Aktivitas 1: Salin ulang tanpa perubahan baris-baris entri di bawah, mulai dari baris yang memuat "coordinates (1862, 1060)." hingga baris yang memuat "(776, 626).".

### Teks Dokumen

Jumat, Agustus 01, 2008

Indonesia 1955

BAGAIMANA wajah republik ini setelah sepuluh tahun merdeka? Siapa saja perusahaan asing yang menguasai ladang minyak Indonesia? Bagaimana jurnalis asing menggambarkan profil orang yang hidup di era ‘55? Artikel yang disajikan National Geographic edisi Agustus 2008, kembali membawa kita pada suasana itu.

Catatan ini tidak bermaksud mengulangi apa yang ada dalam artikel tersebut. Hanya ingin menggarisbawahi beberapa kesan yang —setidaknya menurut saya— menarik. Mulai dari foto hingga item-item informasi yang dimuat dalam artikel yang telah dipublikasikan pertama kali pada September 1955. Hemat saya, foto dan materi yang termuat dalam tulisan tersebut diambil setidaknya pada bulan Agustus. Tepat sepuluh tahun setelah Indonesia merdeka.

######
### Data Entri

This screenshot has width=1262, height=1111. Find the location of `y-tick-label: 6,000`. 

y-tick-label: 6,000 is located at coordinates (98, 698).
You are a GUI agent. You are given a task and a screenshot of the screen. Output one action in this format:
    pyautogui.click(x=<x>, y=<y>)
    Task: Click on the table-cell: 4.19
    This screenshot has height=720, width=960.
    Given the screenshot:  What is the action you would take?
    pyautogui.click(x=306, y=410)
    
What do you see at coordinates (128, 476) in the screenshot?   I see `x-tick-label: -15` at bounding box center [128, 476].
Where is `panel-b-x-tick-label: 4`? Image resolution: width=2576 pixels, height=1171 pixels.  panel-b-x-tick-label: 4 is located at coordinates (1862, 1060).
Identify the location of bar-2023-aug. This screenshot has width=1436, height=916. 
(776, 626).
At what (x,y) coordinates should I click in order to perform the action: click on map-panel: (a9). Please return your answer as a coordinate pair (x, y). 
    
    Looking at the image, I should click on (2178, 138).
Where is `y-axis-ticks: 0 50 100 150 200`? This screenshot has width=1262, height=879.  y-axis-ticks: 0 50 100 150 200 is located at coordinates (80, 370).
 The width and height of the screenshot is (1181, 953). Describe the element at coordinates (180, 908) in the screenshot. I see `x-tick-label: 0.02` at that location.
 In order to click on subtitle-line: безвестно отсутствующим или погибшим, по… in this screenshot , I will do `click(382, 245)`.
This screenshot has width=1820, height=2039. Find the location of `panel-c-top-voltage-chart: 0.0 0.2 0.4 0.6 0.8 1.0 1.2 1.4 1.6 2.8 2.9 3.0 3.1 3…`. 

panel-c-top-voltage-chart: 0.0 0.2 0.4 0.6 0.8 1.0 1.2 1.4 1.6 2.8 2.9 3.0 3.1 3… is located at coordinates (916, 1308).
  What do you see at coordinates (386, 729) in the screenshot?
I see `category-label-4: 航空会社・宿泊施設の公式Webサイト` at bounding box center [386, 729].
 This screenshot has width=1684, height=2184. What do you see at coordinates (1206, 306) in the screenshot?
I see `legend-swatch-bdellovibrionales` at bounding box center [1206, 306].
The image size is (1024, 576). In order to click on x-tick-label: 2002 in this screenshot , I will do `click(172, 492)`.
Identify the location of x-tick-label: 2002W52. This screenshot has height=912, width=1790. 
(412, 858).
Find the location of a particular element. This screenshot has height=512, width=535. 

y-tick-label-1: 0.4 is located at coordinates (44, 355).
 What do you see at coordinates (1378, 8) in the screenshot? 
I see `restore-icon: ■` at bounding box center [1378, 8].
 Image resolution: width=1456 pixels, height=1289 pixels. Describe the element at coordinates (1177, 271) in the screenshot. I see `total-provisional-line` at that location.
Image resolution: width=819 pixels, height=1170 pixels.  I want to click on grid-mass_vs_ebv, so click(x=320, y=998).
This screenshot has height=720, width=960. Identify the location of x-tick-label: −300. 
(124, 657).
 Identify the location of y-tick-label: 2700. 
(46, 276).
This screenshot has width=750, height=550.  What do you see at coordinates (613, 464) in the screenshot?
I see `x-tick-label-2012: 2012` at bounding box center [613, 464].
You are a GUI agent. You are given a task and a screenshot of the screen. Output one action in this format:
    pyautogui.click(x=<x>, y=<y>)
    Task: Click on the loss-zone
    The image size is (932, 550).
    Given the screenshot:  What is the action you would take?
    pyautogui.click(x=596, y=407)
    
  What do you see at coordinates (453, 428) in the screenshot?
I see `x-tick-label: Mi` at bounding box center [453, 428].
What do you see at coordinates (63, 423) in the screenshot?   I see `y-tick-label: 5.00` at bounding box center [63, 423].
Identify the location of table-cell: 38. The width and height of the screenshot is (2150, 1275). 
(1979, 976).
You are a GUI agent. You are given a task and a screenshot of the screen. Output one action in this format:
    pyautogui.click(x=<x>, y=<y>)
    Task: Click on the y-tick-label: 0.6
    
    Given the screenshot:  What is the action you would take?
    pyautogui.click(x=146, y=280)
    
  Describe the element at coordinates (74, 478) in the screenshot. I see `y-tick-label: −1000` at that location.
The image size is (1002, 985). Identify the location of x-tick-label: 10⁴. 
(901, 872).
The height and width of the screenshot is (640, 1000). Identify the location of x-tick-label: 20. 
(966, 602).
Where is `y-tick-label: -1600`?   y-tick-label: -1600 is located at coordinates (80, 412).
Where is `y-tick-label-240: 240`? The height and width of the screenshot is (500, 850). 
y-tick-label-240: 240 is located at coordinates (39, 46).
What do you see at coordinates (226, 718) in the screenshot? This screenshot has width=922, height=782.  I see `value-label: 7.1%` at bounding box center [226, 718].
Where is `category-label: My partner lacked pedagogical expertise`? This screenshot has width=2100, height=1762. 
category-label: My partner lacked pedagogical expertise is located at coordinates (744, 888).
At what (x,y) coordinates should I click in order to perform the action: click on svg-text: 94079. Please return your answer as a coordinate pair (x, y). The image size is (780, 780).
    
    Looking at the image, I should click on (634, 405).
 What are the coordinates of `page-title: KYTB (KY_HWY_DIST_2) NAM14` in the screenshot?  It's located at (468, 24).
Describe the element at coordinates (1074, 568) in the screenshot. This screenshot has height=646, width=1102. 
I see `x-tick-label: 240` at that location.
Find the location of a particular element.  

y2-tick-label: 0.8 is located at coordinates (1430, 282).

######

Aktivitas 2: Rangkumlah tulisan tentang Indonesia 1955 di atas dalam dua kalimat.

Jawaban Anda 1:
Where is `panel-b-x-tick-label: 4`? Image resolution: width=2576 pixels, height=1171 pixels.  panel-b-x-tick-label: 4 is located at coordinates (1862, 1060).
Identify the location of bar-2023-aug. This screenshot has width=1436, height=916. 
(776, 626).

Jawaban Anda 2: Artikel National Geographic edisi Agustus 2008, yang pertama kali dipublikasikan pada September 1955, membawa pembaca kembali ke suasana Indonesia sepuluh tahun setelah merdeka, termasuk perusahaan asing yang menguasai ladang minyaknya dan gambaran jurnalis asing tentang orang-orang di era itu. Catatan ini tidak bermaksud mengulangi isi artikel tersebut, tetapi hanya menggarisbawahi beberapa kesan yang menarik, mulai dari foto hingga item-item informasinya, yang menurut penulis diambil setidaknya pada bulan Agustus, tepat sepuluh tahun setelah Indonesia merdeka.